(Screenshot grounding data)

* * *

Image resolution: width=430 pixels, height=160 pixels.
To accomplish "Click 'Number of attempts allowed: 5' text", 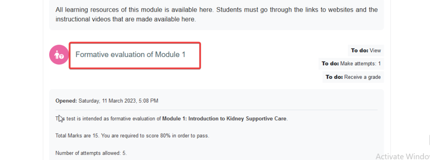I will click(x=91, y=153).
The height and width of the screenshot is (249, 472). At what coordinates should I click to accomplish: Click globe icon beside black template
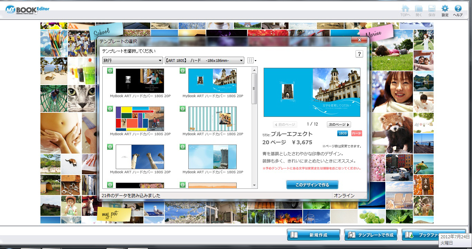coord(110,71)
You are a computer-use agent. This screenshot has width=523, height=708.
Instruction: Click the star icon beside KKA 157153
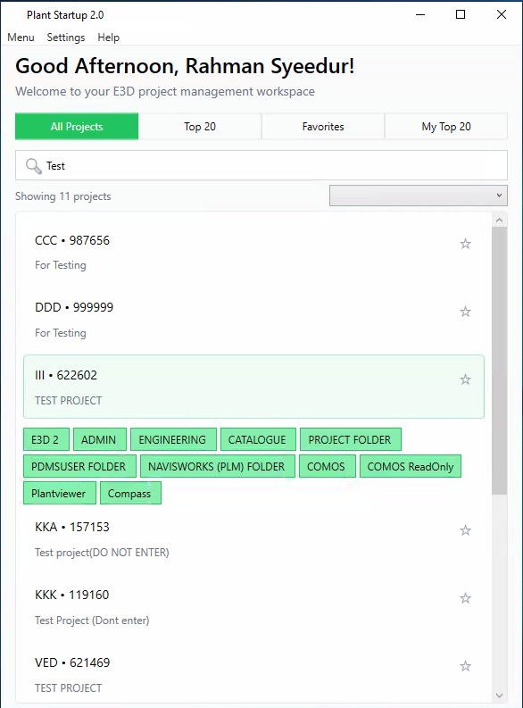[x=465, y=530]
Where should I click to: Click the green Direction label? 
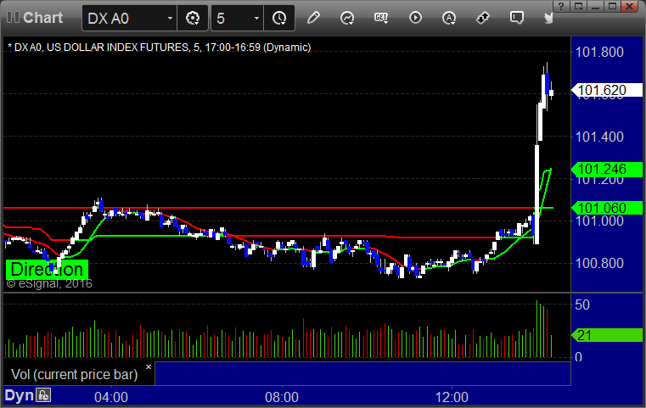[x=47, y=270]
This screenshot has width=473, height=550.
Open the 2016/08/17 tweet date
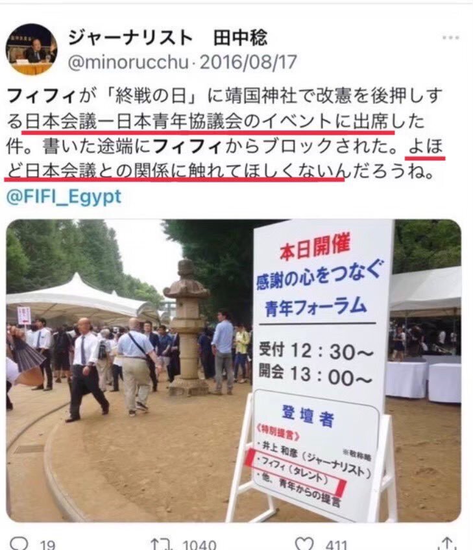[249, 62]
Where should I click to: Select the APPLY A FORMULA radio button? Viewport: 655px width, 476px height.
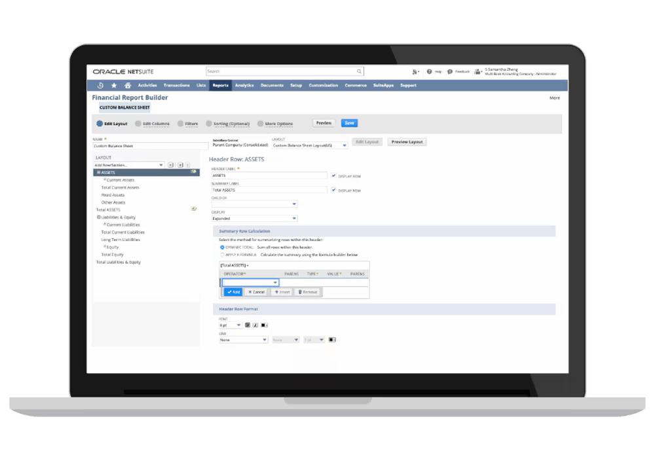click(223, 255)
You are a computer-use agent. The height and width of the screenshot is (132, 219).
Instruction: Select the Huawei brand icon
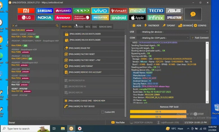63,11
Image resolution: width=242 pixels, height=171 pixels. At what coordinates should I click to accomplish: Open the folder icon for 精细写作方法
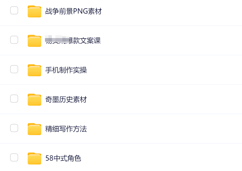tap(34, 129)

* * *

▶ INSTRUCTIONS TO FOLLOW
Every line of the entries above that contains the word "agent" must be tallied, and the number alone reported.

▶ OUTPUT OF THE EXERCISE
2